_Page extract_
•••••

Doctors and nurses in Hubei province are reportedly having to cope with a lack of supplies including face masks and medicines, while a shortage of hospital beds has meant turning away patients who are likely infected. A shortage of testing kits for the virus, as has been reported, points to a still-ineffective process for detecting the contagion.

Public health experts such as Aldis, who coordinated the WHO’s response to avian influenza in Thailand the 2000s, believe Beijing should concentrate resources on traditional public health measures that have stopped other outbreaks, such as conducting symptomatic surveillance and isolating confirmed cases rather than closing off whole cities.

“Isolating the whole population always, I think always, fails to achieve success,” the former WHO official told Asia Times. “The cordon puts a horrible burden on people in the separated area. They are being contained unnecessarily and exposed to the virus unnecessarily, in order to keep the affected ones from getting out.”

•••••

_Records taken from a dataset_

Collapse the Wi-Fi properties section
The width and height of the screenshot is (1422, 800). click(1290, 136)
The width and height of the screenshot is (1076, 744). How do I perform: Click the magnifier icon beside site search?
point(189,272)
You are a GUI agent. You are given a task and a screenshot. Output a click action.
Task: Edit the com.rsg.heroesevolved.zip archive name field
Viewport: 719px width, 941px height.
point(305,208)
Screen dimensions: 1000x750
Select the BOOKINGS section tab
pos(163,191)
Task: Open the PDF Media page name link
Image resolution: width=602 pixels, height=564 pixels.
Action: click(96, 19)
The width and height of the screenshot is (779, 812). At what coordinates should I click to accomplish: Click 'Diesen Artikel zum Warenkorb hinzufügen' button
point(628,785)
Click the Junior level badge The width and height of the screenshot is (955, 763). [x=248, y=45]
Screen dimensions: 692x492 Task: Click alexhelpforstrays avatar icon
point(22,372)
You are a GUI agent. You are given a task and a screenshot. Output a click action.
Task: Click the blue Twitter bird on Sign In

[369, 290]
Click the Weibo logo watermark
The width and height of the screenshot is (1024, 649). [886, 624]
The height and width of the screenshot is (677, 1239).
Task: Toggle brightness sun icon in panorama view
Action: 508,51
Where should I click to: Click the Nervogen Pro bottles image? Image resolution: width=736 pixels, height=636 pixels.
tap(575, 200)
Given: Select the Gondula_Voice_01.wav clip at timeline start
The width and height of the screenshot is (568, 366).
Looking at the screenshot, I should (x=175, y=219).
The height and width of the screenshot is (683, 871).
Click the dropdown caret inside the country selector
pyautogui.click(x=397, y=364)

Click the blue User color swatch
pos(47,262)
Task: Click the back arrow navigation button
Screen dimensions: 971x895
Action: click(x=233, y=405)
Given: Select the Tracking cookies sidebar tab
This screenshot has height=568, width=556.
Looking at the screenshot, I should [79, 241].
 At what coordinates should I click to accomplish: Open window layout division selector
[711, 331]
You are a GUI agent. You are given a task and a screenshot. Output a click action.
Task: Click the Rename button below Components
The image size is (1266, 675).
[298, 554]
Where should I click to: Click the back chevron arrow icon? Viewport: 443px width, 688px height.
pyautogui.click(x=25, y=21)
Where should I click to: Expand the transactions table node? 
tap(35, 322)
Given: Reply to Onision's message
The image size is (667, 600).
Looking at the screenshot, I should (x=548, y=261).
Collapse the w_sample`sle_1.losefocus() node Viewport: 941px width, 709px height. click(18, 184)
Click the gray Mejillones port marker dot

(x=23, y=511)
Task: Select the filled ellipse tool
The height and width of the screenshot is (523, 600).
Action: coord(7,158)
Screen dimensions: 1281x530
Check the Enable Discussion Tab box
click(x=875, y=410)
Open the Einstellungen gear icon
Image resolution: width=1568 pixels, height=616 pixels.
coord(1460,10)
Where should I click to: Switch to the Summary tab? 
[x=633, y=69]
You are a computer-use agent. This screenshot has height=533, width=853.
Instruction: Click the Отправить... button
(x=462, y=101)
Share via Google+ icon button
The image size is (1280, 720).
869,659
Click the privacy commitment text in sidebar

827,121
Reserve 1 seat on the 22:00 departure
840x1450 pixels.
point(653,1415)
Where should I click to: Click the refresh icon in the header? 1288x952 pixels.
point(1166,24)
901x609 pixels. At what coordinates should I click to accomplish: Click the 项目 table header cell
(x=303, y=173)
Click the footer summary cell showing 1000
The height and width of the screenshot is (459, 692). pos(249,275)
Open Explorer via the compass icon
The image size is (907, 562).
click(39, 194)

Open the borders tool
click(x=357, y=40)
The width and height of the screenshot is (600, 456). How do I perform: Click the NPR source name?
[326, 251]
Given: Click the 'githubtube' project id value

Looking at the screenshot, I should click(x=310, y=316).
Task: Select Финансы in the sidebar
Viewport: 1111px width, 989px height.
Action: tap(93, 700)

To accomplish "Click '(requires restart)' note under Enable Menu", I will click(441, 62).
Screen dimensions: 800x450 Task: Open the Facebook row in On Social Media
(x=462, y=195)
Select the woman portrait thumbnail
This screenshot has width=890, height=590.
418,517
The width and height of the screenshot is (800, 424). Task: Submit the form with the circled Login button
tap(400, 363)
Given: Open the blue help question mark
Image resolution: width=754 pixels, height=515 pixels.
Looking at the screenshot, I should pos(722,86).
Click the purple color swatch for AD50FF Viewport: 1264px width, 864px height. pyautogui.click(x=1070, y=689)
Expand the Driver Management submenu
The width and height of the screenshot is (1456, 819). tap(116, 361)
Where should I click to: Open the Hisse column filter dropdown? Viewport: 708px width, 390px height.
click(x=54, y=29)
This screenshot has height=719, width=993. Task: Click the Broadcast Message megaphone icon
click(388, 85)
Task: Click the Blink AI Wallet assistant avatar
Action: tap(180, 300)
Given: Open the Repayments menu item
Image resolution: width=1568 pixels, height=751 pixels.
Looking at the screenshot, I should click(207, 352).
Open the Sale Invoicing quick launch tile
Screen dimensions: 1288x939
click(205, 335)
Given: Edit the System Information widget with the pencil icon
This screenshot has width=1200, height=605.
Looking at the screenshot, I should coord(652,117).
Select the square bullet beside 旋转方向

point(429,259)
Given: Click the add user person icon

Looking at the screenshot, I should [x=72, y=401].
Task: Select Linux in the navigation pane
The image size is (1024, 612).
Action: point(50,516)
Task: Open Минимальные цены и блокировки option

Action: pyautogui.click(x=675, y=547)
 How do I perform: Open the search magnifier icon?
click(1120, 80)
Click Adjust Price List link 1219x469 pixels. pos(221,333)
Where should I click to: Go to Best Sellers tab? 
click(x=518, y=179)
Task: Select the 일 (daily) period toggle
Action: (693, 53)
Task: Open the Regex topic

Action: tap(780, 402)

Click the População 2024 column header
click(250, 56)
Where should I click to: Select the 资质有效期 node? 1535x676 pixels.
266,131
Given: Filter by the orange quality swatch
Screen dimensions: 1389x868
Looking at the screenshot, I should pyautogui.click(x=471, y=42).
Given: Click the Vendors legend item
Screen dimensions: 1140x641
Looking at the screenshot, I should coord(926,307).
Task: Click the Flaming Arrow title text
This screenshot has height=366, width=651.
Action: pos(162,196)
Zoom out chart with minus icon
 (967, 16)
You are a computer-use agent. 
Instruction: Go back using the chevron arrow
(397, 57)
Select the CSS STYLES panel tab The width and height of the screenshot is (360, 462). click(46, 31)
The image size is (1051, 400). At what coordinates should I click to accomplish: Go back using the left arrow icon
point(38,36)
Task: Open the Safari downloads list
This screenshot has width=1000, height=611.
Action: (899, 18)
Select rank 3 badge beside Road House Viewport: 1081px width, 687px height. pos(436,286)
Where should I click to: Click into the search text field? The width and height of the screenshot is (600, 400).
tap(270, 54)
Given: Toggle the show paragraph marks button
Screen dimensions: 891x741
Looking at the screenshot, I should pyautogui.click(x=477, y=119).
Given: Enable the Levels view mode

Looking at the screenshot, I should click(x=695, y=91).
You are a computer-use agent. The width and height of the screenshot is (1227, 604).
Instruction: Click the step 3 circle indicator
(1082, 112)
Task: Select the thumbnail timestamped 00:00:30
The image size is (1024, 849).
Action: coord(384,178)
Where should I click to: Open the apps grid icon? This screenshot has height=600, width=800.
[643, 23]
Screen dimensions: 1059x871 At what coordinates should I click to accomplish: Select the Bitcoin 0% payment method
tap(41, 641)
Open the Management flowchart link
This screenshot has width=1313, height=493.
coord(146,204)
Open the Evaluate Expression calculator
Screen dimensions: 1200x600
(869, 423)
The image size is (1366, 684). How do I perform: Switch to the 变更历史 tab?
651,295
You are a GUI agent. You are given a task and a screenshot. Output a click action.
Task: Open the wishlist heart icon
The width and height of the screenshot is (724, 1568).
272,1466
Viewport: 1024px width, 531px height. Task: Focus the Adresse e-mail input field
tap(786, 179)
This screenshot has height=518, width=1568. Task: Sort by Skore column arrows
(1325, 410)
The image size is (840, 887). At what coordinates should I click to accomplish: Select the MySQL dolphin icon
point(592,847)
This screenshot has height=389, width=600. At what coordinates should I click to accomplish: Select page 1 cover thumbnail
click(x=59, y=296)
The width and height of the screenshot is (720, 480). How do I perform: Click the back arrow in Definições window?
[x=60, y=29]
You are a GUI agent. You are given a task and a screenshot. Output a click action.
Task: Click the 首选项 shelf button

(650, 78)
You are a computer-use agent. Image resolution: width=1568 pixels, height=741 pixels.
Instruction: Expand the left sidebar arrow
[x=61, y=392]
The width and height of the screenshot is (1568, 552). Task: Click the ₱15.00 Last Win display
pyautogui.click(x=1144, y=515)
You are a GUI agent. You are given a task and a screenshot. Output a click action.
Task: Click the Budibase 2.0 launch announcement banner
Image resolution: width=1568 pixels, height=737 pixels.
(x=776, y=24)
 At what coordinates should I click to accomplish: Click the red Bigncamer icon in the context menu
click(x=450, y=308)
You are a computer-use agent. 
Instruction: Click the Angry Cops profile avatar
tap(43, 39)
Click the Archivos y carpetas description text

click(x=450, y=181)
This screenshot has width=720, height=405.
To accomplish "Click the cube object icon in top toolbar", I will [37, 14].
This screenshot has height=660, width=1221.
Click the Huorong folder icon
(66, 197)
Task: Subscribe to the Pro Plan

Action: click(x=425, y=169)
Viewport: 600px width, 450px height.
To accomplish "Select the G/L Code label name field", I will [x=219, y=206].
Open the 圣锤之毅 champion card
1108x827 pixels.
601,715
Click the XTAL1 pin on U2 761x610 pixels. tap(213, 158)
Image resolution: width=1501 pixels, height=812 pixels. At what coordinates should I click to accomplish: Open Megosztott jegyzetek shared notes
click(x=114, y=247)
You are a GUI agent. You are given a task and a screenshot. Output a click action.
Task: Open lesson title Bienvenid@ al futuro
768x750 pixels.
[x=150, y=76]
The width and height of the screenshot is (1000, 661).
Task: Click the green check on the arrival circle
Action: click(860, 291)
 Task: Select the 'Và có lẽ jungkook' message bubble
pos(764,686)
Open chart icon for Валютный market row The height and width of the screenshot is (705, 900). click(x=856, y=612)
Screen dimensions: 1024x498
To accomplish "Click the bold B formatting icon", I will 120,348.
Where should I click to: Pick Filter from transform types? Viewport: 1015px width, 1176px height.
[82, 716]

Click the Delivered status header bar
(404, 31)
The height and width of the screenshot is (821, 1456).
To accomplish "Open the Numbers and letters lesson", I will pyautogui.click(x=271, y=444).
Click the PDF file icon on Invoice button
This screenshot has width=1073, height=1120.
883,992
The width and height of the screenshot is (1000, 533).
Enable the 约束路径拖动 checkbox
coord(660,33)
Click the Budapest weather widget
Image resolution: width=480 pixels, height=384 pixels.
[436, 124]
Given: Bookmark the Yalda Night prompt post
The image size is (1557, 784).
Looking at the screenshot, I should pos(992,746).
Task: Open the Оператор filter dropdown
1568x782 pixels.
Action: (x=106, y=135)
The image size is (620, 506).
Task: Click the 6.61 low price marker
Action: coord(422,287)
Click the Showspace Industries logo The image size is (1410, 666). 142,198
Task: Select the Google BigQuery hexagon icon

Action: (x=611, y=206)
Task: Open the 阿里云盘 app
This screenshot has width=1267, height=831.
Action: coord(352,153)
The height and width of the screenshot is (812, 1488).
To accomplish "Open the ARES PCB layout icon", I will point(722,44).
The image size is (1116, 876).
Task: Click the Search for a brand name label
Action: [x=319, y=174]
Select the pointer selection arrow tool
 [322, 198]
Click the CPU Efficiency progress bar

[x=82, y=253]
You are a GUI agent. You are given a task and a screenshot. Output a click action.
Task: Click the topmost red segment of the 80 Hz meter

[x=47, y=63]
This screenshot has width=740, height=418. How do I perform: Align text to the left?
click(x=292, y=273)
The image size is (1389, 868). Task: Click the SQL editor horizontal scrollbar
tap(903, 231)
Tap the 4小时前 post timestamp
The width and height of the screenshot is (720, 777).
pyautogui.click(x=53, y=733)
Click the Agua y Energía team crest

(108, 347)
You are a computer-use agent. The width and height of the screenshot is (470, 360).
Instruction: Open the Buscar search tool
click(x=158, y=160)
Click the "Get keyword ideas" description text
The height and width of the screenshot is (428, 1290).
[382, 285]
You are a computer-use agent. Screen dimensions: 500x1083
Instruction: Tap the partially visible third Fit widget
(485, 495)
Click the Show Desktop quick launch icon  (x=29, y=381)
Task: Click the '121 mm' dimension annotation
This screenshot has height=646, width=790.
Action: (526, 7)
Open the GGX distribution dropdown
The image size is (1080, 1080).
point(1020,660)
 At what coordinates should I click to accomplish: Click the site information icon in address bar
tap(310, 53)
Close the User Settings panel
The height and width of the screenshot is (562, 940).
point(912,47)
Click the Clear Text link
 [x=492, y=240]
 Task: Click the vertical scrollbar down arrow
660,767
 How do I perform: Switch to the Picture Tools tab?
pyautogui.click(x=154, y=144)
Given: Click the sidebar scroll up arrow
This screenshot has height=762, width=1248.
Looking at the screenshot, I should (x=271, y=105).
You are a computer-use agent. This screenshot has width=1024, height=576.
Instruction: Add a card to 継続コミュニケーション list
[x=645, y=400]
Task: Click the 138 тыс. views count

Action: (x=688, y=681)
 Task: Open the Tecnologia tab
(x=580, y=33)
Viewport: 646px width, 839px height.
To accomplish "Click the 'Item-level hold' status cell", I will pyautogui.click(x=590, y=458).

•••••

_Work order 1_
Print the stretch of the Hubei outbreak passage from "Doctors and nurses" through "off whole cities.".
_Work order 2_
In the Hubei outbreak passage, which publication did the former WHO official speak to?
_Work order 3_
Sum up the Hubei outbreak passage in two sentences.
Nothing here calls for the listing.

_Expected answer 1_
Doctors and nurses in Hubei province are reportedly having to cope with a lack of supplies including face masks and medicines, while a shortage of hospital beds has meant turning away patients who are likely infected. A shortage of testing kits for the virus, as has been reported, points to a still-ineffective process for detecting the contagion.

Public health experts such as Aldis, who coordinated the WHO’s response to avian influenza in Thailand the 2000s, believe Beijing should concentrate resources on traditional public health measures that have stopped other outbreaks, such as conducting symptomatic surveillance and isolating confirmed cases rather than closing off whole cities.

_Expected answer 2_
Asia Times.

_Expected answer 3_
Hubei province reportedly lacks face masks, medicines, hospital beds and testing kits, so patients who are likely infected are being turned away. Public health experts such as Aldis, a former WHO official, think Beijing should focus on symptomatic surveillance and isolating confirmed cases rather than closing off whole cities, which Aldis says always fails and exposes people to the virus unnecessarily.